CMS Proposes Rule to Strengthen Managed Care for Medicaid and CHIP enrollees

On May 26, 2015, the Centers for Medicare and Medicaid Services (CMS) proposed to modernize Medicaid and Children’s Health Insurance Program (CHIP) managed care regulations to update the programs’ rules and strengthen the delivery of quality care for beneficiaries.  This proposed rule is the major update to Medicaid and CHIP managed care regulations in more than a decade.  It would improve beneficiary communications and access, provide new program integrity tools, support state efforts to deliver higher quality care in a cost-effective way, and better align Medicaid and CHIP managed care rules and practices with other sources of health insurance coverage.  Overall, this proposed rule supports the agency’s mission of better care, smarter spending, and healthier people.

For more information, click here.

Teaching Suggestions

  • Ask students to visit the CMS.gov website to learn how the healthcare delivery landscape has changed and grown substantially since 2002.
  • Ask students how CMS might strengthen the quality of care provided to beneficiaries.

Discussion Questions

  1. Why is the CMS proposing new rules to strengthen managed care for Medicaid and CHIP enrollees?
  2. How does the CMS plan to modernize Medicaid and CHIP regulations?

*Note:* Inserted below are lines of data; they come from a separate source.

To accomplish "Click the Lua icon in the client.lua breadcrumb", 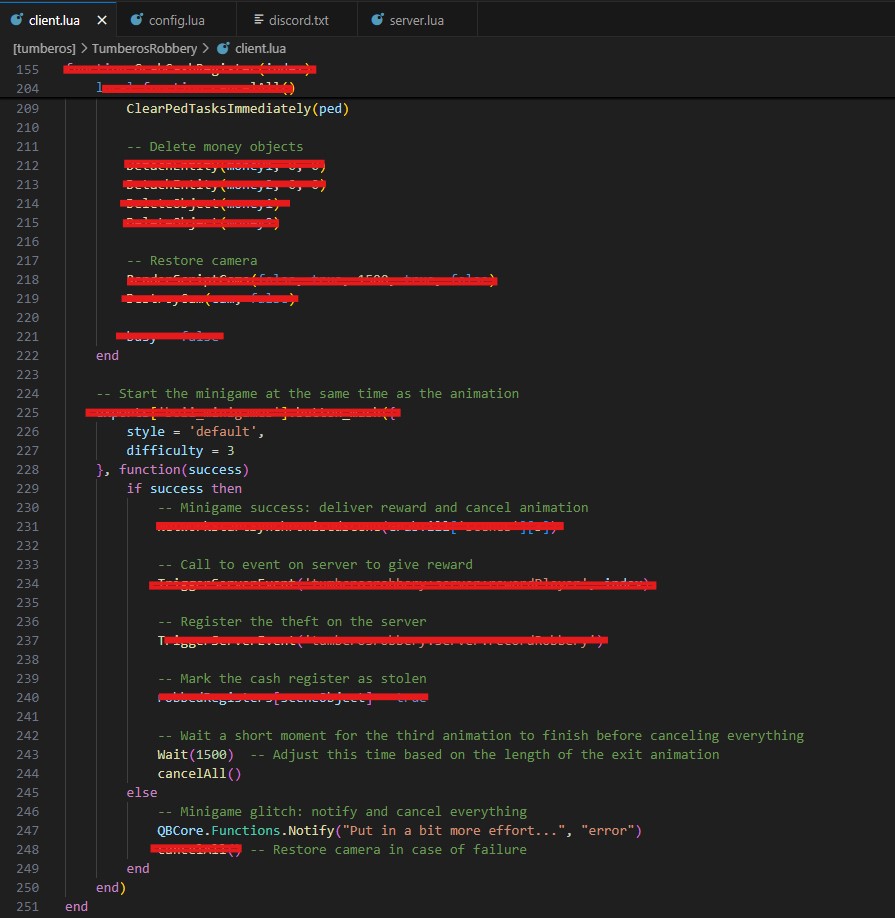I will [222, 47].
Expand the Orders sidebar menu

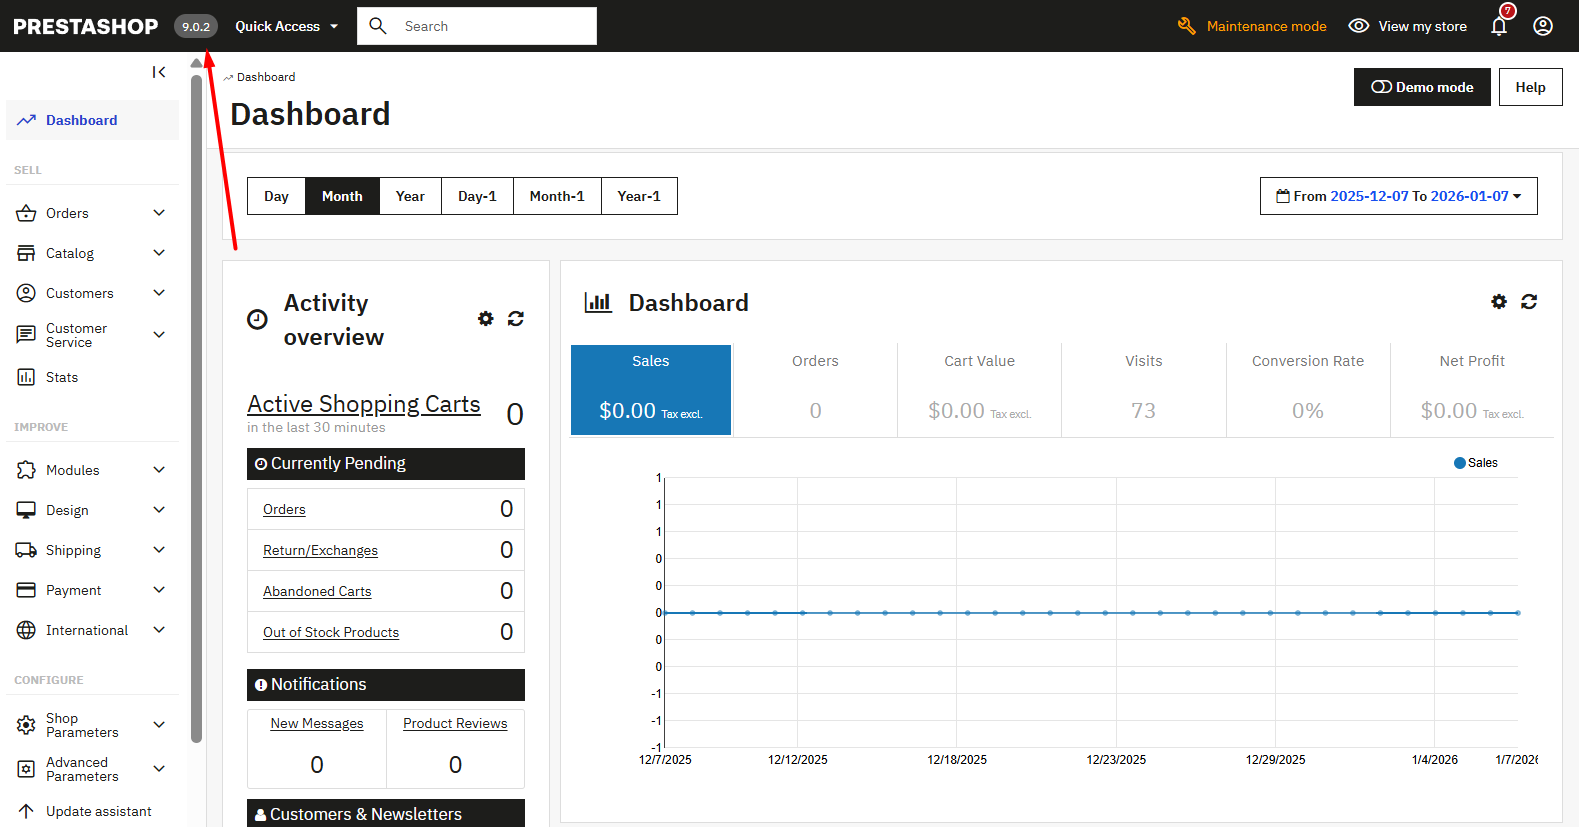tap(159, 213)
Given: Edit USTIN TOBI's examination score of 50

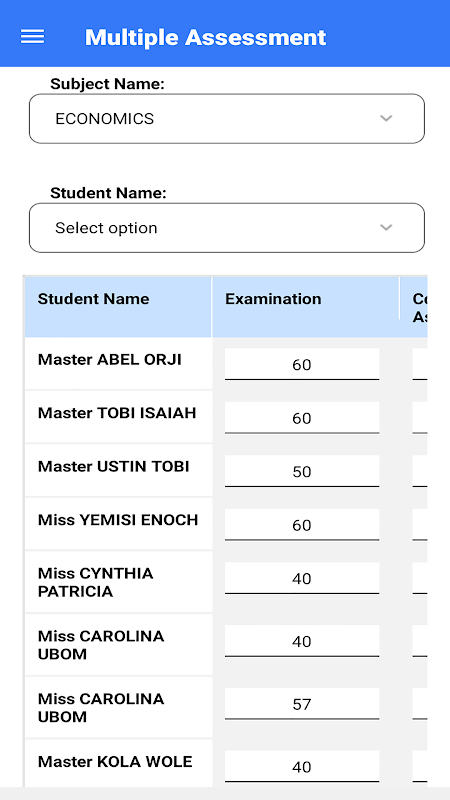Looking at the screenshot, I should 302,471.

Increased Oversight Needed For Growing Managed Care Expenditures

In fiscal year 2013, the Medicaid program covered about 71.7 million people at a cost of $431.1 billion, of which Centers for Medicare and Medical Services (CMS) estimated that $14.4 billion (5.8 percent) were improper  payments.  In 2014, the Government Accountability Office (GAO) examined how state and federal agencies ensure comprehensive integrity efforts, such as payment review, auditing, and investigating fraud.  To improve the efficiency and effectiveness of Medicaid program, the GAO recommends that the Administrator of CMS should:

  • update its Medicaid managed care guidance on program integrity practices,
  • provide the states with additional support in overseeing Medicaid managed care program integrity, and
  • require states to audit payments to and by managed care organizations.

For additional information and complete GAO report go to http://www.gao.gov/products/GAO-13-34.

Teaching Suggestions

  • Ask students what are typical benefits that Medicaid provides.
  • Ask students to prepare a summary report on how to prevent or reduce the Medicaid fraud.

Discussion Questions

  1. What is Medicaid and how it assists low-income individuals and families?
  2. How is Medicaid financed?
  3. Do people with Medicaid need to buy supplemental medical insurance?